Figure 1 shows ServiceA making a request to invoke a remote service. The HTTP request is as follows:

POST/GET/PUT/DELETE http://localhost: < daprPort > / v1.0 / invoke / < appId > / method / < method - the name >Copy the code

Among them:

The daprPort parameter is the listening port started by Dapr Runtime to receive outbound requests from the application.
The appId parameter is the association ID of the remote application in Darp. Each application registered with Dapr has a unique appId.
The method-name parameter is the method name or URL of the remote application to be invoked.

The payload can be stored in an HTTP body and sent along with the request, such as JSON.

Note that while both provide the same functionality, Dapr (or Mecha behind it) and Service Mesh differ in the way they expose apis or proxy communication protocols.

A more obvious example is Dapr’s “publish/ Subscriptions” capability, which allows applications to easily publish messages or subscribe to topics and receive messages.

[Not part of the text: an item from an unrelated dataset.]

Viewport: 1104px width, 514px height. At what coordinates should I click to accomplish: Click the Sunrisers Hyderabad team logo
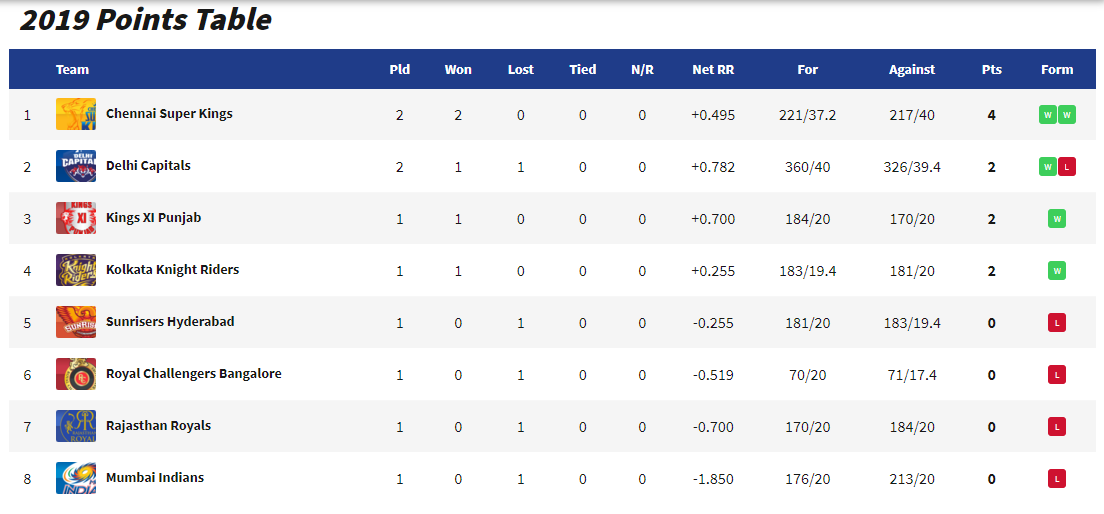(76, 322)
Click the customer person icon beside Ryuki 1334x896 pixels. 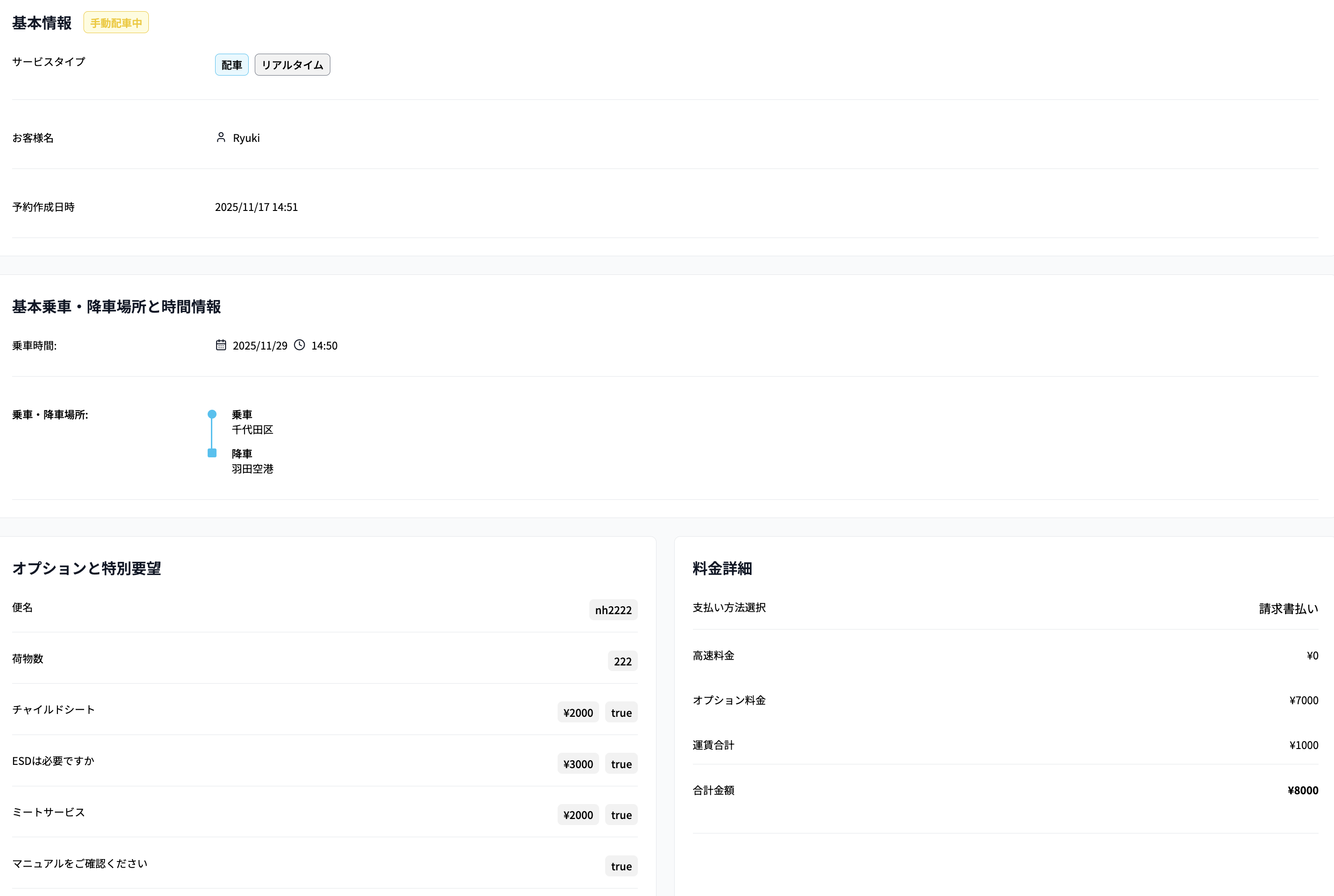coord(221,137)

The following is an application Posting message, and the request is sent directly to Dapr:

In the example, the topic parameter specifies the topic to which the message is sent (deathStarStatus in this case). Dapr then completes the queue and pushes the message to the application that subscribed to the topic. Messages were received in a similar way, but this time Darp initiated them:

Dapr first requests the application. The advisory application needs to subscribe to those topics, such as TopicA/TopicB returned by the application in this example.
Dapr implements topic subscription. After receiving the message, it sends the message to the application, and distinguishes different topics by different URL parameters.

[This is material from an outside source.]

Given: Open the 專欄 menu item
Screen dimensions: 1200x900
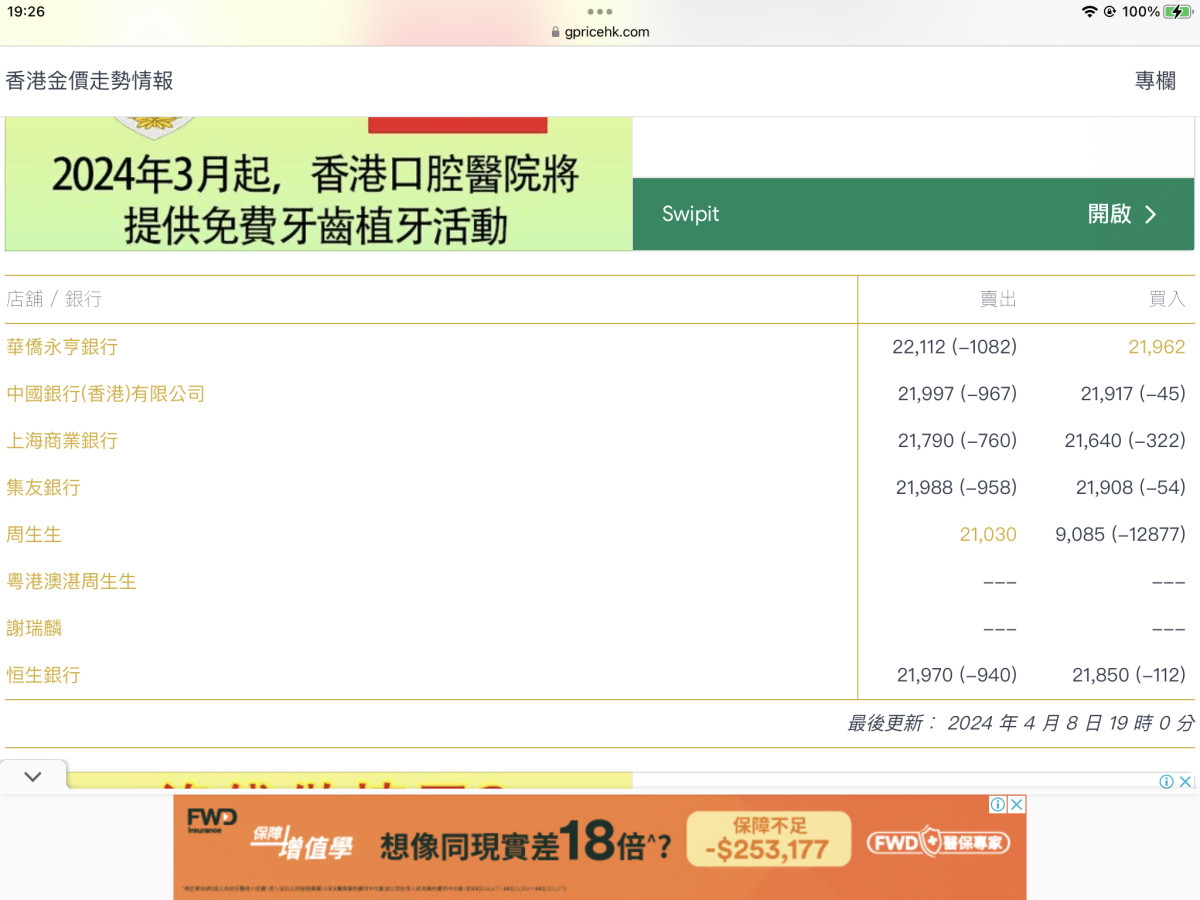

Note that during this call, the application completely ignores the underlying PUB/Sub implementation mechanism (such as Kafka, RocketMQ, or any other messaging mechanism provided by the public cloud), and does not introduce the client SDK for that implementation. Simply use the Darp defined API to decouple from the underlying layer and “vendor unbind”.

To further simplify the call process (after all, sending the simplest HTTP GET request requires implementing HTTP call/connection pool management, etc.), Dapr provides SDKS for various languages. For example, Java/Go/Python/dotNET/JavaScript/CPP/Rust. In addition, it provides both HTTP clients and gRPC clients.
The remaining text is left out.